** WHAT IS EXPECTED **
Some entries follow. Reproduce exactly the lines starting at the one with "Image resolution: width=504" and stopping after the one with "This screenshot has width=594, height=700.".

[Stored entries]
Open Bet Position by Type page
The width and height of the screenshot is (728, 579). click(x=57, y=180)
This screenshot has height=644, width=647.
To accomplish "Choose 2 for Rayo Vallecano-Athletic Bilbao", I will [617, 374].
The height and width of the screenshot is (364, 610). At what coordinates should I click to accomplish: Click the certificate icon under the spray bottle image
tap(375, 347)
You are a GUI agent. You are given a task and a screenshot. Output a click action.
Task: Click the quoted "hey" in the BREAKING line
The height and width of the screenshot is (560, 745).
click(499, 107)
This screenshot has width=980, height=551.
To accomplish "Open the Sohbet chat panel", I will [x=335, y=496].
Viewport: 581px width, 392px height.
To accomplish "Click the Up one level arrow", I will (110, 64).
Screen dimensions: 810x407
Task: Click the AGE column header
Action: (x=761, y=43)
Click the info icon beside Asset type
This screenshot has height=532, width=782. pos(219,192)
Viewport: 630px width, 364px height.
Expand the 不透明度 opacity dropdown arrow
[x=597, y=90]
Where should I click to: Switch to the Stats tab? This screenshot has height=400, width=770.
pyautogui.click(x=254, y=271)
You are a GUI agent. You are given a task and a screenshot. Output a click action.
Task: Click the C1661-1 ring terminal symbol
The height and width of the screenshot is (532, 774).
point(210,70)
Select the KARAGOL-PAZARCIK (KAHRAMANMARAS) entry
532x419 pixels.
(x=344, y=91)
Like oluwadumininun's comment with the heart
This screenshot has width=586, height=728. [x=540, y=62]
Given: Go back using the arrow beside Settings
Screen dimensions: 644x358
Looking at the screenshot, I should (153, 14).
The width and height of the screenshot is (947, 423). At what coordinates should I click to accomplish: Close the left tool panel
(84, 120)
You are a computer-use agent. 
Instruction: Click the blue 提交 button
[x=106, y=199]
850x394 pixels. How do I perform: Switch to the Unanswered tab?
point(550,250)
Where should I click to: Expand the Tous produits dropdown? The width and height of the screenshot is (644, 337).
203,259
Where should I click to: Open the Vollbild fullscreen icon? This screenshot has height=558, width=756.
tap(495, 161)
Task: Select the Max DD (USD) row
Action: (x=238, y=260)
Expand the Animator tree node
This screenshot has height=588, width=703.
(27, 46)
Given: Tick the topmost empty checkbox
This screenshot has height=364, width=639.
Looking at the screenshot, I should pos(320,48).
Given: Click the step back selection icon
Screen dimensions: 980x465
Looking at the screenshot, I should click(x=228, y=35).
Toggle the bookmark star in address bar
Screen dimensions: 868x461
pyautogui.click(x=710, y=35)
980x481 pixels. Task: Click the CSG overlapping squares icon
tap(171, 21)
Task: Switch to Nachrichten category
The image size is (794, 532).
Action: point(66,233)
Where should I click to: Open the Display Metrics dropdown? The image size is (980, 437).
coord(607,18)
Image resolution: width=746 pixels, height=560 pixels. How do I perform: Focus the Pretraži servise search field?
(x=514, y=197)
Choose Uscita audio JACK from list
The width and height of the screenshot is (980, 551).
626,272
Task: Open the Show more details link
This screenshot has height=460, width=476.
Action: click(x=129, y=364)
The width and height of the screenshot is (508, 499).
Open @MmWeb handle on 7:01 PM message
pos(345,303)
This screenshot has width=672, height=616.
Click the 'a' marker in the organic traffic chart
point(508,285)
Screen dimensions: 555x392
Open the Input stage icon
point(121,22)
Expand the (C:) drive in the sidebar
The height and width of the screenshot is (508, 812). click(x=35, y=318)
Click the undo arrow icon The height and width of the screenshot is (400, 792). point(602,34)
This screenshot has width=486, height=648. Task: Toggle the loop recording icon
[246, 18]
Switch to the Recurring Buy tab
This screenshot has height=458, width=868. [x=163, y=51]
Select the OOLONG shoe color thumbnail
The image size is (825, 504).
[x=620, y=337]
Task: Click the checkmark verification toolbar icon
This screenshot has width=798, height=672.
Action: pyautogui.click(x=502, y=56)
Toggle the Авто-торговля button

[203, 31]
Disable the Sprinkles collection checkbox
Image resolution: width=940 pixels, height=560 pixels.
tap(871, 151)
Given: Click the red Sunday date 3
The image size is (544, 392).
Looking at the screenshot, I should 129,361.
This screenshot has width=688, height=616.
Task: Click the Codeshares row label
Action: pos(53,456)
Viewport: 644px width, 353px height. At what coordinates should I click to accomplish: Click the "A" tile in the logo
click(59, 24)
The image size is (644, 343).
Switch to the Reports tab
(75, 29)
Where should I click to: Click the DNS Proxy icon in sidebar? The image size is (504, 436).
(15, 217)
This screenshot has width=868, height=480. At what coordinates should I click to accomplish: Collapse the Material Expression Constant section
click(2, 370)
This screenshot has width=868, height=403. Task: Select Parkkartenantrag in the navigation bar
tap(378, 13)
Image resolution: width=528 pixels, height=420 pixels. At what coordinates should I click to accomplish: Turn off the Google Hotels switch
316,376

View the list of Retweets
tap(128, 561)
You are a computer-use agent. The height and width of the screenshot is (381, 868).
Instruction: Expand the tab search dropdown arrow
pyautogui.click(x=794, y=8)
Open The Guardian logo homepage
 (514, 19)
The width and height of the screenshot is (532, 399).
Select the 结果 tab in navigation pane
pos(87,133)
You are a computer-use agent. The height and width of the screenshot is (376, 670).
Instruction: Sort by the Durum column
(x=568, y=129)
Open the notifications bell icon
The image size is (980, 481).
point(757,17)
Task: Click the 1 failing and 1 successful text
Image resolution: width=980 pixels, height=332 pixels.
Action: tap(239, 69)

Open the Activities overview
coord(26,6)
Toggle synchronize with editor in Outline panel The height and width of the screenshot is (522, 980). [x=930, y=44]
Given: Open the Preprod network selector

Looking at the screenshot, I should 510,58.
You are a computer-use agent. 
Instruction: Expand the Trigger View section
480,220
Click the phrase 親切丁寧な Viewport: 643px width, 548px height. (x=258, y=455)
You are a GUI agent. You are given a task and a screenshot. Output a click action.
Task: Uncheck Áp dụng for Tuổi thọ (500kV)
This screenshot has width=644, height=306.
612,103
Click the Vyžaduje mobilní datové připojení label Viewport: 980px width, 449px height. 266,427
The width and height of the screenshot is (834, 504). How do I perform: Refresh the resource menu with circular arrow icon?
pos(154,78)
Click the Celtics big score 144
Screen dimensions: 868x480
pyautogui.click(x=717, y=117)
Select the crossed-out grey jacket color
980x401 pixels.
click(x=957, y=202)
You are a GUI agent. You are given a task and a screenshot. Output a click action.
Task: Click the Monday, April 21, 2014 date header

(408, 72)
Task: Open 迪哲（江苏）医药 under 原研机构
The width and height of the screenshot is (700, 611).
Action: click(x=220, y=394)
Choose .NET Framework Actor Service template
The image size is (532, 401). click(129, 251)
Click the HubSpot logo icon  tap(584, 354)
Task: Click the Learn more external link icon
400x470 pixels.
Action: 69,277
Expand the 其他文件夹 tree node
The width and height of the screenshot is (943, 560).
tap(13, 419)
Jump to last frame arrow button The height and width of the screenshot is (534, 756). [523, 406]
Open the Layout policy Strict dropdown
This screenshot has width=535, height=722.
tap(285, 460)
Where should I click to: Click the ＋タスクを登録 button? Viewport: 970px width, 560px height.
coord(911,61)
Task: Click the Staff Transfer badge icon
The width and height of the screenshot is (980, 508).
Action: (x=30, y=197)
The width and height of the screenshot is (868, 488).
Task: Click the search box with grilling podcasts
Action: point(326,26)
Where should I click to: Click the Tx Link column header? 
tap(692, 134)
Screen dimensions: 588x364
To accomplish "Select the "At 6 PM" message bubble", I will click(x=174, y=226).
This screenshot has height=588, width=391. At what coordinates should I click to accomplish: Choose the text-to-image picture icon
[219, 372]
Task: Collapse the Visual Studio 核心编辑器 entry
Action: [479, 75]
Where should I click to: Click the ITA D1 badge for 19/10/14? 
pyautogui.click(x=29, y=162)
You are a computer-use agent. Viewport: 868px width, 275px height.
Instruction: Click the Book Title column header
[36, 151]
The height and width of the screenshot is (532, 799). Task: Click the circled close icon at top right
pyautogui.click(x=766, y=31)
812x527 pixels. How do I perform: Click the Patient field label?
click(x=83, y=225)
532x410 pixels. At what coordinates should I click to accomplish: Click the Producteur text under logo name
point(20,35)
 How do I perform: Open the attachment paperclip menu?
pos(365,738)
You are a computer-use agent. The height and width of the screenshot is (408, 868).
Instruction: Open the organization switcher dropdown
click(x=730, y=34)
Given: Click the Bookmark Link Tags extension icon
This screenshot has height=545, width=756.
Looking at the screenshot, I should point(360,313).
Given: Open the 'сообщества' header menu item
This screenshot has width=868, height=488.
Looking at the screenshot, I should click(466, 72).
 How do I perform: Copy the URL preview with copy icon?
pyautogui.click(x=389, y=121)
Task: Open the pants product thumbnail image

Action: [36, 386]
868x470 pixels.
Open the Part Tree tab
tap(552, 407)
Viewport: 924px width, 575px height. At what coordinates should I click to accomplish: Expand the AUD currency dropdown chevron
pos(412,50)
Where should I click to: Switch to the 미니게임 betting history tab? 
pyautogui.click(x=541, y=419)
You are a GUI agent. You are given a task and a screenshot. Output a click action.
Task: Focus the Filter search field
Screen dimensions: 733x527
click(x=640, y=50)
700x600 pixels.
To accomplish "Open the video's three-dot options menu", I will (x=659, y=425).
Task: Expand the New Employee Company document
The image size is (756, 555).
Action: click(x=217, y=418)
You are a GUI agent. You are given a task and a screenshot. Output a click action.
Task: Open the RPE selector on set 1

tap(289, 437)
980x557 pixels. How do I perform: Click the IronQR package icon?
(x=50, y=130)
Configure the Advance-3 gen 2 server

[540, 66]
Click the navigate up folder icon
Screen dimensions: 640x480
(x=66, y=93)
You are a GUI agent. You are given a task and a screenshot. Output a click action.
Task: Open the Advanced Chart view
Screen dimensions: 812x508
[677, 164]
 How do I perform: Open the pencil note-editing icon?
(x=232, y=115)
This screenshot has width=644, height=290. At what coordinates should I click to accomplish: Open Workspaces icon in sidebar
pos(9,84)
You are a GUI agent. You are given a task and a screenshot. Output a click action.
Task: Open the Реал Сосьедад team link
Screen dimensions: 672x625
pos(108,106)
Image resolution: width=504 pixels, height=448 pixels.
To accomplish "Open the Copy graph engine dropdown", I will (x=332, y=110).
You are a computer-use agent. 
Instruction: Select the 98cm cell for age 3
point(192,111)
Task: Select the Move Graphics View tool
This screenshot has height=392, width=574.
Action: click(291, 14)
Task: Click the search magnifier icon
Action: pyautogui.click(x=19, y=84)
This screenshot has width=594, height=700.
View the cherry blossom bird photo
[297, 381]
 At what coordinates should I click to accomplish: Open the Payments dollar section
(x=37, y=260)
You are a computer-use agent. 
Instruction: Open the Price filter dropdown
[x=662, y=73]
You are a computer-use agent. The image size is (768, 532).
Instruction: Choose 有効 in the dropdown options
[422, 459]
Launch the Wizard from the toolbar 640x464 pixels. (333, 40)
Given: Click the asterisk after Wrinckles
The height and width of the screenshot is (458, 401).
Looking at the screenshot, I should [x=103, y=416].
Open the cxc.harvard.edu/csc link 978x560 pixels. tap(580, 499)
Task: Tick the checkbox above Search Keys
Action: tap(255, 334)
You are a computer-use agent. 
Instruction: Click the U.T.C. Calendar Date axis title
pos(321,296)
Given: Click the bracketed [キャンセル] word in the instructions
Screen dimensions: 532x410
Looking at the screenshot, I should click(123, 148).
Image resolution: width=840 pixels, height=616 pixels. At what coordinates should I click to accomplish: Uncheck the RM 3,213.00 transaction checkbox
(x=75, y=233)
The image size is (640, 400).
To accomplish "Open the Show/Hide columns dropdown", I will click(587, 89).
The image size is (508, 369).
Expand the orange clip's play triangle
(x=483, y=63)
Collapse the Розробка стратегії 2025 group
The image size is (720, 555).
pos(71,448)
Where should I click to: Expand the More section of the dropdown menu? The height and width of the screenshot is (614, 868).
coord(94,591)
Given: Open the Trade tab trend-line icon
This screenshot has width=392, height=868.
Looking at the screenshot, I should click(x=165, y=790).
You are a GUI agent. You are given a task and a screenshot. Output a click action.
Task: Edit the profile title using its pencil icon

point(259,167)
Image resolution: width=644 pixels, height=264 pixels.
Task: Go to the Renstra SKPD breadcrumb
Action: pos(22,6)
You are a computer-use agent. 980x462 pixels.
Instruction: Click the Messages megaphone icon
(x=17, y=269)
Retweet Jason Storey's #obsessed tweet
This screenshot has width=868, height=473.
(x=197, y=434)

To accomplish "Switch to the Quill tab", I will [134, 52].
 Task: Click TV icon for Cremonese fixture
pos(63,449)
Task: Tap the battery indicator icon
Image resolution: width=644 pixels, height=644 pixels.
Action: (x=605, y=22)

** OUTPUT OF THE TASK **
Image resolution: width=504 pixels, height=448 pixels.
To accomplish "Open the Copy graph engine dropdown", I will (x=332, y=110).
You are a computer-use agent. 
Instruction: Select the 98cm cell for age 3
point(192,111)
Task: Select the Move Graphics View tool
This screenshot has height=392, width=574.
Action: click(291, 14)
Task: Click the search magnifier icon
Action: pyautogui.click(x=19, y=84)
This screenshot has width=594, height=700.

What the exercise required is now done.